I lavoratori che hanno la possibilità di usufruire della disoccupazione risultano quelli in possesso di un contratto a tempo determinato. L’erogazione della disoccupazione potrà essere tuttavia percepita per un periodo di tempo limitato soggetto al calcolo di determinati fattori.

Attraverso questo specifico articolo guida ci occuperemo di approfondire ogni aspetto legato alla presentazione corretta della domanda di disoccupazione, evidenziando le condizioni principali al fine di poter essere abilitati al ricevimento dell’indennità prevista sulla base dei requisiti fondamentali richiesti.

 

Cosa Fare per Richiedere la Domanda di Disoccupazione

L’indennità di disoccupazione, percepita come una sorta di sussidio mensile, potrà essere erogata solamente nel rispetto delle procedure richieste per la sua domanda, soltanto dai lavoratori dipendenti soggetti ad una contrattazione di tipologia determinata nel tempo.
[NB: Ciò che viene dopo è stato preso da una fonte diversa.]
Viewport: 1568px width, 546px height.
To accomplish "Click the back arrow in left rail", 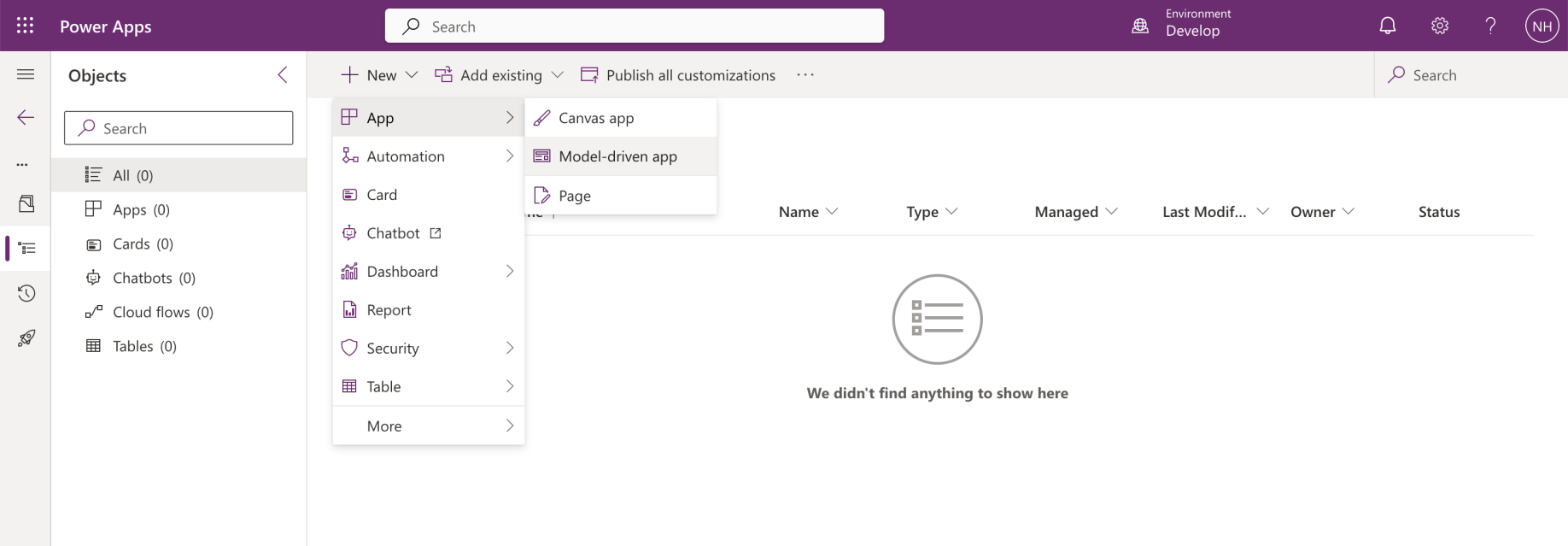I will click(x=26, y=117).
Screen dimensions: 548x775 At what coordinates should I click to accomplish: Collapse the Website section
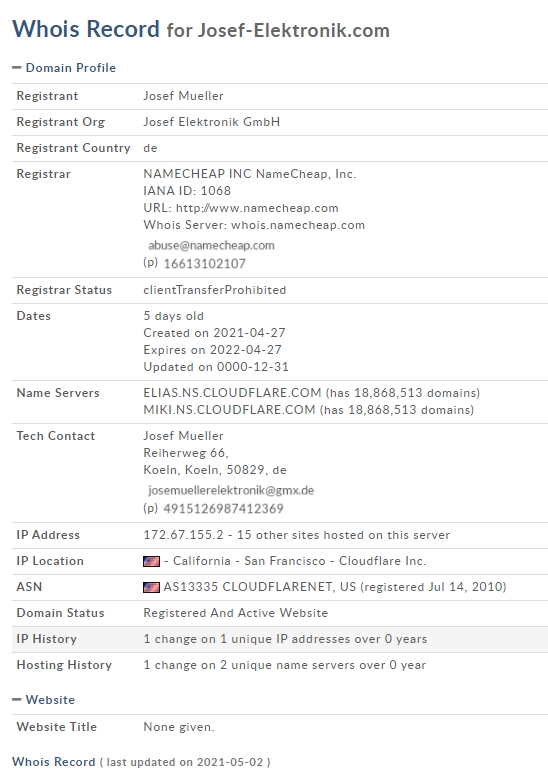[17, 699]
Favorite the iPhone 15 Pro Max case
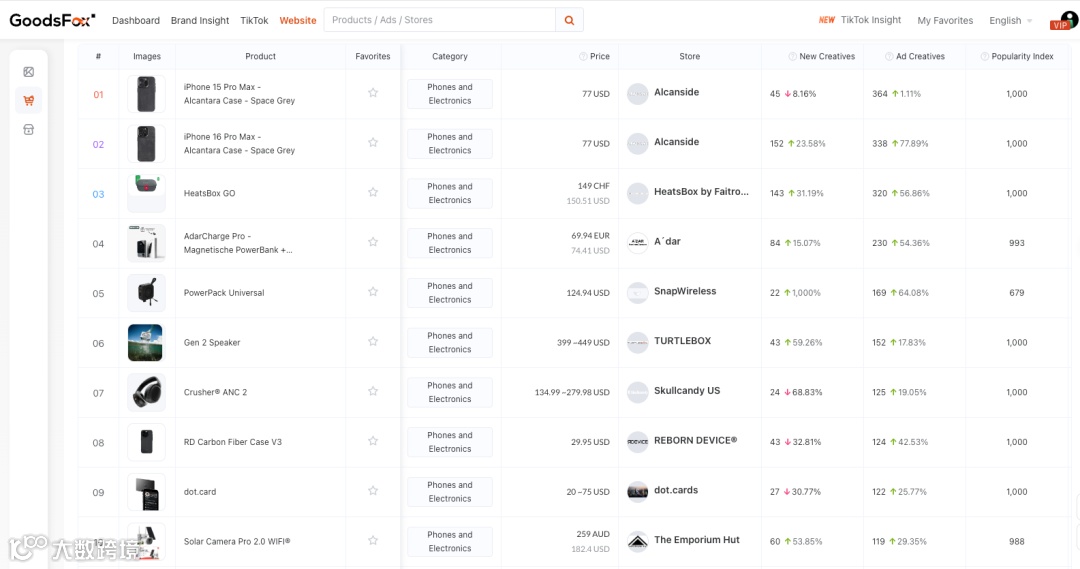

I lavoratori disoccupati che ne fanno richiesta dovranno obbligatoriamente rispondere ai requisiti necessari, anche in presenza di una sospensione dal lavoro, mentre la stessa indennità non potrà essere erogata in seguito al licenziamento per dimissioni volontarie del soggetto.

Ma quali sono gli ulteriori requisiti necessari al fine di poter procedere con la presentazione della domanda di disoccupazione? I dipendenti dovranno non soltanto presentare un regolare contratto di lavoro a tempo determinato ma risultare allo stesso tempo iscritti all’INPS da un periodo minimo di due anni, anche nel caso in cui l’azienda dalla quale si proviene risulti essere stata colpita da eventi temporanei causanti l’assenza della produzione o il calo delle prestazioni lavorative.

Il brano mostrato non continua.